> BRIEF: Two lines in the listing below mark the span: one contains "Task: Click the left arrow movement key" and one contains "Select 客户 in". Reproduce both of them and everything between, exactly.

> STUDY MATERIAL:

"""

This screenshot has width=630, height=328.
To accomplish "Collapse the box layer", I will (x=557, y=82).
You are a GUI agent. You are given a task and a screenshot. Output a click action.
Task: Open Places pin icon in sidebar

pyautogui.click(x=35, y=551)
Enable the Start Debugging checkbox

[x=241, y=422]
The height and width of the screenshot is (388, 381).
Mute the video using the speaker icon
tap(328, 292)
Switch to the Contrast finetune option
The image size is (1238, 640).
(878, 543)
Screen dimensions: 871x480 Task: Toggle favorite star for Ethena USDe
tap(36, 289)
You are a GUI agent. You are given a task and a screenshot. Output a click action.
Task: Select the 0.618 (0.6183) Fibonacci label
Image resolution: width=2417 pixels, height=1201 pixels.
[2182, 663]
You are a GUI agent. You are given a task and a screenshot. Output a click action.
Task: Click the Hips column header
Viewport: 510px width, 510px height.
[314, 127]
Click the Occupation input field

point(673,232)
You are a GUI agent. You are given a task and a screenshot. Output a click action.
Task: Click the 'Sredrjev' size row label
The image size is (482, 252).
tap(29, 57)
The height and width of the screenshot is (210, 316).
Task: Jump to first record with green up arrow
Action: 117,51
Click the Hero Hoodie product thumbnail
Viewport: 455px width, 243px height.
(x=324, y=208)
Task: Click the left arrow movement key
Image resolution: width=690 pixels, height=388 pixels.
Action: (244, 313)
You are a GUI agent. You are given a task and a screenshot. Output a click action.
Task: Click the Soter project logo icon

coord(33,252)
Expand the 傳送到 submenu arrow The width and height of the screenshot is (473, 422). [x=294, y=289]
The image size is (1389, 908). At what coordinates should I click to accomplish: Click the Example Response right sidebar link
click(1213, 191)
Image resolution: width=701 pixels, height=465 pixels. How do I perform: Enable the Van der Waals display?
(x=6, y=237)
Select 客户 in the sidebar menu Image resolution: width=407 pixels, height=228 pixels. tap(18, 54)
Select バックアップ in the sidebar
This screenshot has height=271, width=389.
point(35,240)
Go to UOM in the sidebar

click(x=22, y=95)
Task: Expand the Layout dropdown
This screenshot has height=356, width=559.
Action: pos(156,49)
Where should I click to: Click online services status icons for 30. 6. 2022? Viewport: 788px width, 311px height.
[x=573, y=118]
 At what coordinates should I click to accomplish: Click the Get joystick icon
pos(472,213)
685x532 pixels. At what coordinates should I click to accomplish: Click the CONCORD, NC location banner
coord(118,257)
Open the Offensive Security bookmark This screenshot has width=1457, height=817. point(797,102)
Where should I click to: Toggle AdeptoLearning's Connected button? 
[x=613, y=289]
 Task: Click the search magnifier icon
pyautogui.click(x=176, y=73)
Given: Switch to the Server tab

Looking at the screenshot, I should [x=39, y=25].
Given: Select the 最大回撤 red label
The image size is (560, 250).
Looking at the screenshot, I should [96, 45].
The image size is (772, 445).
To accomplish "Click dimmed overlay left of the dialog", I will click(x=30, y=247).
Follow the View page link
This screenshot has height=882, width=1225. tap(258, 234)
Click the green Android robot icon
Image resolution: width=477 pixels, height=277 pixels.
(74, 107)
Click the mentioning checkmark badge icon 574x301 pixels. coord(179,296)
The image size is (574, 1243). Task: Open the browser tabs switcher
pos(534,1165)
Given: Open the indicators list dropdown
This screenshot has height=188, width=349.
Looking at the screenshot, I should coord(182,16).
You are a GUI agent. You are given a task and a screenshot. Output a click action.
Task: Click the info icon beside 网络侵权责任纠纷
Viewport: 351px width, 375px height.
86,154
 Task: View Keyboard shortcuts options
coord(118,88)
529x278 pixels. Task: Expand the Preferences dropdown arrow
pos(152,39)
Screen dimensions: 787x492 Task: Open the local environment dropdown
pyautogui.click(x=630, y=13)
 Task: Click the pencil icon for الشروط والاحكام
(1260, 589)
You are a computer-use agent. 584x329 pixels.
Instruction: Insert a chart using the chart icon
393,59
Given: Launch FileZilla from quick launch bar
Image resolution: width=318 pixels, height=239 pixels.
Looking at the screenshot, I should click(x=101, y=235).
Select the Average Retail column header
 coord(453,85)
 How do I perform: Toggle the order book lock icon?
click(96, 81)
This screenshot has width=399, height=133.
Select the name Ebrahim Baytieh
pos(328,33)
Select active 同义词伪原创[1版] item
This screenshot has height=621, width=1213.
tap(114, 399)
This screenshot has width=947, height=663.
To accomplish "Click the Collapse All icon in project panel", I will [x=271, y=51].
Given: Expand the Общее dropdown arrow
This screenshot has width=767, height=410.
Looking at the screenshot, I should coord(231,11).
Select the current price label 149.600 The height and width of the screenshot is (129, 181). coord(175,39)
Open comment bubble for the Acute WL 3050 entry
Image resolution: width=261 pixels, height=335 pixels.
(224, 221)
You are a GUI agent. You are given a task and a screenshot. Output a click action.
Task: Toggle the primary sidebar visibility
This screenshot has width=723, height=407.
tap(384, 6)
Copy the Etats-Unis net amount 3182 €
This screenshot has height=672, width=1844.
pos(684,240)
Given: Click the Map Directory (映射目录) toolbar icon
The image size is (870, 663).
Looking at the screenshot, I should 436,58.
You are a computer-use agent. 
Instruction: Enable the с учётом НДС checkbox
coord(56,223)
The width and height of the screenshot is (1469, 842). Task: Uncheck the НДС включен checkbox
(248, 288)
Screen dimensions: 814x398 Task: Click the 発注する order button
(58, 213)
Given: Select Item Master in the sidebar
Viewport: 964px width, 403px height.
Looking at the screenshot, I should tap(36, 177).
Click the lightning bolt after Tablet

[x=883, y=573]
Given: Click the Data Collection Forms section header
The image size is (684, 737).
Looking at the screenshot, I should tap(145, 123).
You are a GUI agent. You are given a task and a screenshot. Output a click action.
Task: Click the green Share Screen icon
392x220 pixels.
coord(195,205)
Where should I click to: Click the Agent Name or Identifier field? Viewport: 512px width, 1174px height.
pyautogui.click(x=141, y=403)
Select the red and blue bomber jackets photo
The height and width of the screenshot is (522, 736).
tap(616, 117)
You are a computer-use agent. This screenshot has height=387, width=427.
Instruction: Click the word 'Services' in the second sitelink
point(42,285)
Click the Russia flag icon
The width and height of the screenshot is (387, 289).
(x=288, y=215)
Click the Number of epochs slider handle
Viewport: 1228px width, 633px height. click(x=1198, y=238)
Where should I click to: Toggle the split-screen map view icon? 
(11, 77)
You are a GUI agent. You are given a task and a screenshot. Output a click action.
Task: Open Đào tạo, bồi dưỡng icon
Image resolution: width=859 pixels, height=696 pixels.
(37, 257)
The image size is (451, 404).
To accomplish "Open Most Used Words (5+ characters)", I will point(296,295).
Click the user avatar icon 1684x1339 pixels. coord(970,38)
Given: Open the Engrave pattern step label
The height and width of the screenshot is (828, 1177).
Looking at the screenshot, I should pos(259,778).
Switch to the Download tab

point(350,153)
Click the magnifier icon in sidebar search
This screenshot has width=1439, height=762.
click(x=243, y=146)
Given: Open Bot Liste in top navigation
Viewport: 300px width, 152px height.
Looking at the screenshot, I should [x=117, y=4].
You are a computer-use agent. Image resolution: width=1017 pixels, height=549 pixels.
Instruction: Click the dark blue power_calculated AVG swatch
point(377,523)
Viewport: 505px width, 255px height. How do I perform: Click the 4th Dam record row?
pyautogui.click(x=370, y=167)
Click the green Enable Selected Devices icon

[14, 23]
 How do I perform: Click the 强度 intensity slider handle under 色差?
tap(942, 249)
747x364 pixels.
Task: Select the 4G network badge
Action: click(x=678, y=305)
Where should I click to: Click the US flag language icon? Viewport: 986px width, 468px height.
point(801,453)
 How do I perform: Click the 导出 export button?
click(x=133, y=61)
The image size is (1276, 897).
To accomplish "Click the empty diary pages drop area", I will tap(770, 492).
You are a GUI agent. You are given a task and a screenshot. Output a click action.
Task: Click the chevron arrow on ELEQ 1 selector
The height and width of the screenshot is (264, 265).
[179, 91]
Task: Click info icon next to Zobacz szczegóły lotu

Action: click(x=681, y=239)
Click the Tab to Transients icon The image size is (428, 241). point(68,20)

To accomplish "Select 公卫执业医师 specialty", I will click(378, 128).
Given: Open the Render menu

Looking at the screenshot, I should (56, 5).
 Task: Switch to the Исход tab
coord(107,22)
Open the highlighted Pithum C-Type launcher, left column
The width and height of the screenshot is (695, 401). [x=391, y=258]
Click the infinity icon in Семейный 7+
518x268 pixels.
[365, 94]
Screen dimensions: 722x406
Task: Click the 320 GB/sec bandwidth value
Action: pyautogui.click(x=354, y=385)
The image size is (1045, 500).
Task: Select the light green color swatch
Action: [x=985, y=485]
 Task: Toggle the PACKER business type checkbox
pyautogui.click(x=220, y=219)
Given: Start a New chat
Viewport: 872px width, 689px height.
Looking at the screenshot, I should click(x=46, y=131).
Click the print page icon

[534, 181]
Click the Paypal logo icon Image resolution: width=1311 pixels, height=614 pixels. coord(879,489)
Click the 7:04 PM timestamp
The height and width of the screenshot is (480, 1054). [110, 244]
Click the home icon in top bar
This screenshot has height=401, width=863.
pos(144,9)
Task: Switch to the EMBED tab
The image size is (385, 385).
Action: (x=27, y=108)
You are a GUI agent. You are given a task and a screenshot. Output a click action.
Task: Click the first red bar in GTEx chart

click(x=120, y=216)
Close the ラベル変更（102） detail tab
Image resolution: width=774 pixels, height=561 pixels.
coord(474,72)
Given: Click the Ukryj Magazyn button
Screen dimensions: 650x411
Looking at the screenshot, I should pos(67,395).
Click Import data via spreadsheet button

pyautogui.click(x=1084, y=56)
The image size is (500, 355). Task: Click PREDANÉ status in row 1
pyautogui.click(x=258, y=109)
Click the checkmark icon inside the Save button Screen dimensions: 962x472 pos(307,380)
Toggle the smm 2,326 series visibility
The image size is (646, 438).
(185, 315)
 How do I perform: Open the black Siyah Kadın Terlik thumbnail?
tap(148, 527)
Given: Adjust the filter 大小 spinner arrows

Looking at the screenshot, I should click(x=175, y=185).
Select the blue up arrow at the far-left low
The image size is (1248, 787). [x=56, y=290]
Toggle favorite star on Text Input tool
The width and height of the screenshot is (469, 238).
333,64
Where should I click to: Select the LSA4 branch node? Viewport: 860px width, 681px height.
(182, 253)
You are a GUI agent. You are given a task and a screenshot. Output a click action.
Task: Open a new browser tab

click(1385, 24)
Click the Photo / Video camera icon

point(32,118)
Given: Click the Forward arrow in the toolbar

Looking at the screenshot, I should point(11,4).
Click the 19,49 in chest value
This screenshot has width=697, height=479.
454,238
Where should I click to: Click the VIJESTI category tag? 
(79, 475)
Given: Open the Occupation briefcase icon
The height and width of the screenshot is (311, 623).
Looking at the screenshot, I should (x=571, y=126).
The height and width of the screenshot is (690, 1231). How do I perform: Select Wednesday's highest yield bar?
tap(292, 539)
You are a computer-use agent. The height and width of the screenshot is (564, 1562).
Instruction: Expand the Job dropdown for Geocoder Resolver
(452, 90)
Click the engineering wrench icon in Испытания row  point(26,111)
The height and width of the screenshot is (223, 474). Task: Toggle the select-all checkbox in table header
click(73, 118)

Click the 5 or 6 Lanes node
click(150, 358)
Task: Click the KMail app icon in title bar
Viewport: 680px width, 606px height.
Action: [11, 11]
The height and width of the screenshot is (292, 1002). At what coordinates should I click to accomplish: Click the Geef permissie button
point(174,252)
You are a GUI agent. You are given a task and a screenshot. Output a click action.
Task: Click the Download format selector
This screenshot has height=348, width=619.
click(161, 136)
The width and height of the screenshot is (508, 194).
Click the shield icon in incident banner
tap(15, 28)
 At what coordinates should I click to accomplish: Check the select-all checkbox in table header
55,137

"""

> FINISHED EXERCISE:
Task: Click the left arrow movement key
Image resolution: width=690 pixels, height=388 pixels.
Action: (244, 313)
You are a GUI agent. You are given a task and a screenshot. Output a click action.
Task: Click the Soter project logo icon

coord(33,252)
Expand the 傳送到 submenu arrow The width and height of the screenshot is (473, 422). [x=294, y=289]
The image size is (1389, 908). At what coordinates should I click to accomplish: Click the Example Response right sidebar link
click(1213, 191)
Image resolution: width=701 pixels, height=465 pixels. How do I perform: Enable the Van der Waals display?
(x=6, y=237)
Select 客户 in the sidebar menu Image resolution: width=407 pixels, height=228 pixels. tap(18, 54)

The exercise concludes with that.